Wednesday, October 29, 2008

A pain in the dole

I know these are trying times for most of us. Some people are saying though that the Irish are now way smarter than the bucktoothed, pig-under-the-arm, banjo twanging brigade that used to populate this island back in the 80’s, and that we can cope and survive with a recession better now, armed as we are armed with fois gras, B&Q decking and fake breasts. Yes, the smarter do have a greater chance of surviving, but just because you own 3 properties in rapidly declining areas, send your kids to an Irish speaking school and a share your living room with a enormous LCD TV doesn’t make you smart. And even if it did, I have none of those things anyway.

My employmortality (you heard it here first kids) has been staring me in the face for the last few months, and is threatening to reach a head. Simply put, a big giant corporation bought out my little homely and cutesy jobbity and has begun swinging the sword. Christmas in a skip is looking more and more likely.

One thing unemployment might do is finally encourage me to write my book..

The only thing is, it’ll go something along the lines of this:

“The lady in FAS wondered why I didn’t have a moustache. I explained I’m not a naturally hairy person and she gave me one of those looks. You know the type of look, the ones that bitches give you. She stamped the card, and looked at me again. She commented that if I wanted to be a real unemployed person I should consider growing one. I said if she wanted to be considered a real woman, she should get rid of hers. I then jokingly asked her to consider me for any jobs in Freddy Mercury tribute acts, pointing to my obvious lack of moustache. She explained to me that he had died of aids. A fight broke out between a father and son in the other Q, so I left.

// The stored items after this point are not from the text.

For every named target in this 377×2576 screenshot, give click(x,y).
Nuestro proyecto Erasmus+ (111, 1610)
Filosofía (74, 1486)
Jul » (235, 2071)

After FAS, I was so hell-bent on getting a job that I went straight to the pub. This action is the main reason I’ve had to advertise my liver on Buy and Sell.”

Yep, I need to keep this job. I really do.

Monday, October 13, 2008

Creepy Uncle Disgrace

“Still, at least I’m back blogging”

What a phrase. Up there with ‘Look Dad, no hands!!’ , ‘Honey, I’m having a bath, will you pass me the toaster?... ARGGHHH, I meant soa..BUZZZZZZ’ and ‘I think I’ll trim my pubic hair with a hedge strimmer out on the iced over decking in the garden’ as utterances of instant regret.

I’m actually investing a huge portion of my creative abilities into something else currently, so I will not be as prolific as I once was (I famously knocked out 3 posts in one week earlier this year), for the time being anyway.

Maybe we could work out a routine. I could commit myself to 1 post a week, couldn’t I? Maybe.

For the moment, consider me like a pleasant, but undeniably creepy leather chap clad Uncle who drops by once in a while, gives you a shiny ten-pence, pats you on the head and tells you to run along (only so he can chase you and tie you up in the garage).